On one hand, most families in Bangladesh have one sole earner who has to support the entire family. This
means that the proportion of workers to their dependents is low, resulting in a huge proportion of an
individual’s wages being spent towards meeting the basic needs and accommodating their dependents,
resulting in very little left over as savings. This has a negative effect on economic growth as discussed earlier.

However, Bangladesh is enjoying a period of demographic dividend where economic growth potential is high
due to the proportion of working age people in the population being higher than the non-working age share,
resulting in an increase in the quantity of human capital in the country.

However, there is also a huge strain on the education system to make sure that individuals have the necessary
skills to start working and also on the government to make sure that there are enough job vacancies to go
around. Or else, the country might suffer from underemployment and unemployment.

Additionally, there are non-economic factors as well that act as constraints. For example, migration.
Highschool graduates in Bangladesh seek higher education in foreign countries in large volumes due to the
general consensus of education abroad being of higher quality. Moreover, skilled workers from Bangladesh
often emigrate to foreign countries as well, attracted by better wages and living standards. This collectively
leads to a “brain drain” in the country, leading to a decrease in the country’s potential economic growth.

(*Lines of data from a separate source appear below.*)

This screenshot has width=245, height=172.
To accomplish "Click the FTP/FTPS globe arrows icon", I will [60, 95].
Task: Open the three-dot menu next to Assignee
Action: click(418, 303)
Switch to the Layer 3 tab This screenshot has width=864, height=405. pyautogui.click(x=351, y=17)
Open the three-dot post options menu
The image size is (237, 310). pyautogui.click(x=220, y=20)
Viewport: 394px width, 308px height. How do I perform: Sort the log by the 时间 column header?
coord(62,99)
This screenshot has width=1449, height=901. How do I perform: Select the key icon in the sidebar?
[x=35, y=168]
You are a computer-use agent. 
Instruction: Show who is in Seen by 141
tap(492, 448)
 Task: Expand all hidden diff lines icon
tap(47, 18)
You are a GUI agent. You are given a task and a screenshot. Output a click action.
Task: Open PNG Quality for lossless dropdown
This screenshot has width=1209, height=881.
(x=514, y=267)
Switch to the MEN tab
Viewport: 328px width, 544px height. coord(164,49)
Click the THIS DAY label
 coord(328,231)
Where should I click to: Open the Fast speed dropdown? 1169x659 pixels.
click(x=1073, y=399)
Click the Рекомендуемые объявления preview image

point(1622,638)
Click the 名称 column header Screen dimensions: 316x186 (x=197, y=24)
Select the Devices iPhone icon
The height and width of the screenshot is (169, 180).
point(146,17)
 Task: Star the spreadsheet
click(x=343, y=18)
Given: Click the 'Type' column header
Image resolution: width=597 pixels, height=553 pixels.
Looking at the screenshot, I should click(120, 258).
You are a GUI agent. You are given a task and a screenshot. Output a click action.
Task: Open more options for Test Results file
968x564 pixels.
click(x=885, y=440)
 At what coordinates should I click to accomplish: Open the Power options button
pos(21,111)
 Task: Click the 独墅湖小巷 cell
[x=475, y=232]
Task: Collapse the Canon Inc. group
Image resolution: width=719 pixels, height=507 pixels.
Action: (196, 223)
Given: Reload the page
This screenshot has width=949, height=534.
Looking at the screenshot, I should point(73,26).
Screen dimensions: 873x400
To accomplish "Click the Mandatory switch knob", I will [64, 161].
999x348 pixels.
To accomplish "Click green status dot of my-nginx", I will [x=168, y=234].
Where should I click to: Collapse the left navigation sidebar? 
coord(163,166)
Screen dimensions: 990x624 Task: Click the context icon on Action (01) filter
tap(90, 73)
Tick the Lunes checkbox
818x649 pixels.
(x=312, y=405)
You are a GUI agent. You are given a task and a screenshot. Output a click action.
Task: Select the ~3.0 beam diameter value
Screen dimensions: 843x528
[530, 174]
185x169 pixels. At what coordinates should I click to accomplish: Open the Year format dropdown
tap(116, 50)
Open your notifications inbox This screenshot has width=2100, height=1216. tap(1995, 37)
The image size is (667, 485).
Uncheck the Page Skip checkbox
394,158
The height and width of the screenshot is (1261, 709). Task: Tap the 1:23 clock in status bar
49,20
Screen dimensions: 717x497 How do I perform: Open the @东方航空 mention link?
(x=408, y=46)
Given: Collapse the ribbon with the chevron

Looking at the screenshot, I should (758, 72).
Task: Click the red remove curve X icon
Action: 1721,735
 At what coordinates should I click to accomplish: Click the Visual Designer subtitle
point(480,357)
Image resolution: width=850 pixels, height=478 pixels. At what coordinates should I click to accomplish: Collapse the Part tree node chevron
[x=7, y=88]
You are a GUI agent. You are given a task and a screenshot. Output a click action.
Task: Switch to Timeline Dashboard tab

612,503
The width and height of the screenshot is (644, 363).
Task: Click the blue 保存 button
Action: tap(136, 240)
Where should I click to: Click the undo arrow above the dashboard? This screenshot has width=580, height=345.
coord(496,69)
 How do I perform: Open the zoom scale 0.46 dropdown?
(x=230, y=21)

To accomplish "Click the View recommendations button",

Moreover, Capital flight is also a major issue in the country where funds allocated to public expenditure is
often siphoned off to foreign countries by corrupt government elites. Business elites in the country also prefer
to hide their money offshores in attempts of tax evasion. This ultimately leads to capital outflow in the
country, causing a further fall in the country’s LRAS as illustrated below.

In conclusion, there are many constraints present to the growth and development for a developing country
like Bangladesh. However, this can be combatted by government policies and legislature.